Insulin resistance: A risk factor for diabetic complications

1990 
Glucose tolerance, as estimated by the oral glucose tolerance test, depends upon several factors, the most important of which are insulin secretion and insulin action. A close correlation between the two variables, insulin secretion and insulin action, has been found in normal subjects, where they seem to compensate for each other. The result is that glucose tolerance is kept normal even if one of the variables is altered.3 Thus, most subjects with insulin resistance may compensate by hypersecretion of insulin. These subjects, therefore, will develop hyperinsulinemia both in the fasting state and after a meal. If beta cells are unable to produce enough insulin to overcome the insulin resistance, frank diabetes mellitus will be the result. Insulin resistance, therefore, may be present in a compensated form e.g., obesity, and an uncompensated form e.g., noninsulin-dependent diabetes mellitus (NIDDM). In between normal glucose tolerance and frank diabetes (fasting hyperglycemia), a clinical state characterized by partial compensation of insulin resistance has been defined, impaired glucose tolerance (IGT), a clinical state with normal fasting plasma glucose values, but postprandial hyperglycemia.

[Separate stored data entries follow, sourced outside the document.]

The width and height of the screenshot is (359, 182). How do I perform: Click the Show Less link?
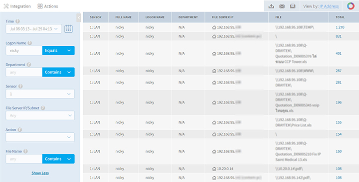click(40, 173)
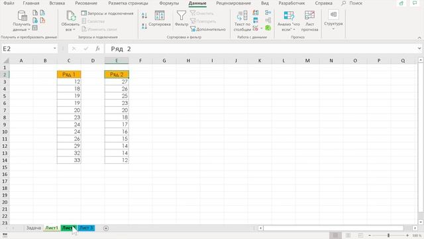Switch to Normal view in status bar
Screen dimensions: 424x239
(x=335, y=235)

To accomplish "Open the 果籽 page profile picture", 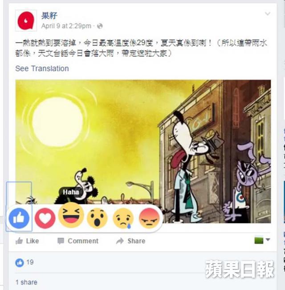I will (x=26, y=21).
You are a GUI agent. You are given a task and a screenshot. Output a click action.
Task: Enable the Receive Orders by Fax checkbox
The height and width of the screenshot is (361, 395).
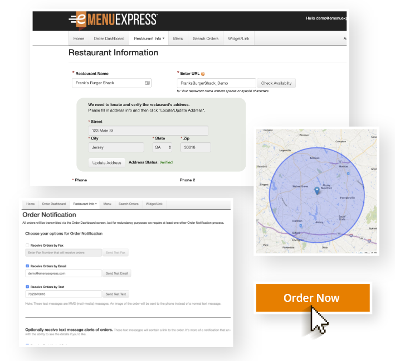point(28,245)
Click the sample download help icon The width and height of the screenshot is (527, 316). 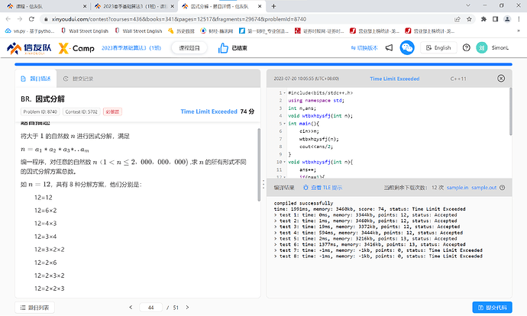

Glucose intolerance, both as diabetes mellitus and IGT, has been shown to be linked to macrovascular diseases, especially CHD.4 Furthermore, glucose intolerance seems to be a common feature of subjects with arterial hypertension. In a recent paper, about 40% of the hypertensives were glucose intolerant,5 while dyslipoproteinemic subjects have been shown to be more glucose intolerant than controls.* Taken together, glucose intolerance seems to be a common characteristic of subjects with dyslipoproteinemia, arterial hypertension, and/or obesity. Since insulin resistance is the major underlying defect in glucose intolerance in the subjects described above, the following question may be raised: How can insulin resistance lead to hypertension, obesity, and dyslipoproinemia?